» **TASK GOAL**
Once the line with "Our Clinic (986, 120)" is found, repeat exactly that line and every one after it until the data below ends, including the last line.

▽

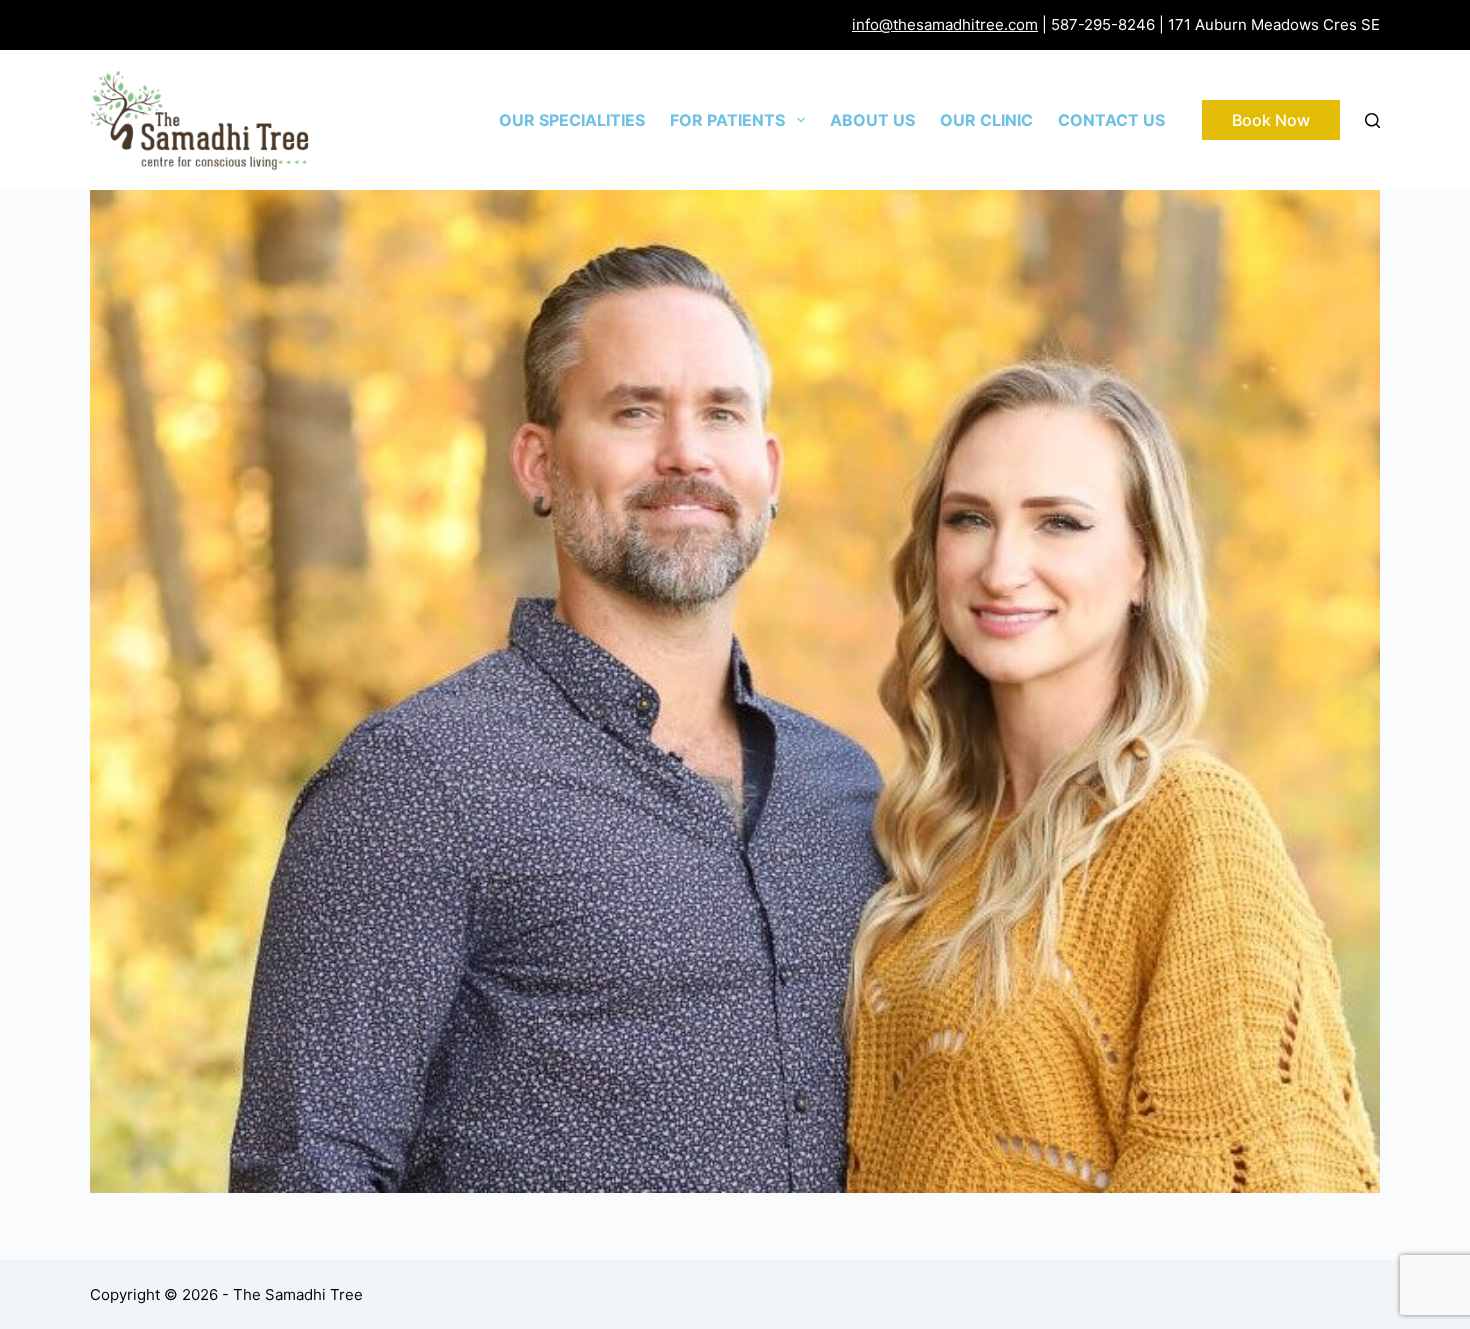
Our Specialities (572, 120)
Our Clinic (986, 120)
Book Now (1271, 120)
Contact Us (1111, 120)
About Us (872, 120)
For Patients (727, 120)
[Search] (1372, 120)
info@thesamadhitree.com (945, 24)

△

» **SOLUTION**
Our Clinic (986, 120)
Book Now (1271, 120)
Contact Us (1111, 120)
About Us (872, 120)
For Patients (727, 120)
[Search] (1372, 120)
info@thesamadhitree.com (945, 24)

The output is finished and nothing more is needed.